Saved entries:
━━━━━━━━━━

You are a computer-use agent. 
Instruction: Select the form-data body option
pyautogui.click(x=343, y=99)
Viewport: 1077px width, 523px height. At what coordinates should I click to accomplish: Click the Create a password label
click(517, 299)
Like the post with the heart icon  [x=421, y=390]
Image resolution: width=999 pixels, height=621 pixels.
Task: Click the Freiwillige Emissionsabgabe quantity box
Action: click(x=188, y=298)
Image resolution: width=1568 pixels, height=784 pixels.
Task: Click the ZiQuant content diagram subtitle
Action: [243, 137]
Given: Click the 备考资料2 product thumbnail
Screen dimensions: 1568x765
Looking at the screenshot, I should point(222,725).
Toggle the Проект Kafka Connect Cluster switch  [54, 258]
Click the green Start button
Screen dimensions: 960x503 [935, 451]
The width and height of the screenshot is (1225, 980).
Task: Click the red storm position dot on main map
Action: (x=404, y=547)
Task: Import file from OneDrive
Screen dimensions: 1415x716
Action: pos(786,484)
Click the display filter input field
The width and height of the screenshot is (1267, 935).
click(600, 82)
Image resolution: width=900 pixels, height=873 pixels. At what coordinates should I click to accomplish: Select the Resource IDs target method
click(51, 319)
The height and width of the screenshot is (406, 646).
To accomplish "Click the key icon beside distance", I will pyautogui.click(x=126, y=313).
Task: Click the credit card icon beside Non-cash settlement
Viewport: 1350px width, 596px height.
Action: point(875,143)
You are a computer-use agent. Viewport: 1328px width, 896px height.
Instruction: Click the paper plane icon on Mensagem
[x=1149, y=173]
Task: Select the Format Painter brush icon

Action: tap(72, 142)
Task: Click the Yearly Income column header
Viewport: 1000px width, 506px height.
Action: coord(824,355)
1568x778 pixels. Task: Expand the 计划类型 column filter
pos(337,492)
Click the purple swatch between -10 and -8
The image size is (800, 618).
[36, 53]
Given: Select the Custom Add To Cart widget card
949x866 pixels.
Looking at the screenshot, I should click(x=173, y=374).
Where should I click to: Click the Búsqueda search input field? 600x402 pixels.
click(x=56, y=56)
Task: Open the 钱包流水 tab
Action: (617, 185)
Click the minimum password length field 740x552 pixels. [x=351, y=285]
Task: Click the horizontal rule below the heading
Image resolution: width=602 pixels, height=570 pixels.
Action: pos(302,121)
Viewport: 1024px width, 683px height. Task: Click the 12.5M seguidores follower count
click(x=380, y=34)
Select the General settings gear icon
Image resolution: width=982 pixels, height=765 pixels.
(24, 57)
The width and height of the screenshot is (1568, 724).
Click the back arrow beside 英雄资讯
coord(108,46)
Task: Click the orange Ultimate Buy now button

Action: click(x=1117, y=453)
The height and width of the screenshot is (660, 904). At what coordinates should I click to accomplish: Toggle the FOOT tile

━━━━━━━━━━

◆ Exercise goal: The expected answer is each line of the records above that includes the string "computer".

◆ Answer to this problem:
You are a computer-use agent. 
You are a computer-use agent. Viewport: 1328px width, 896px height.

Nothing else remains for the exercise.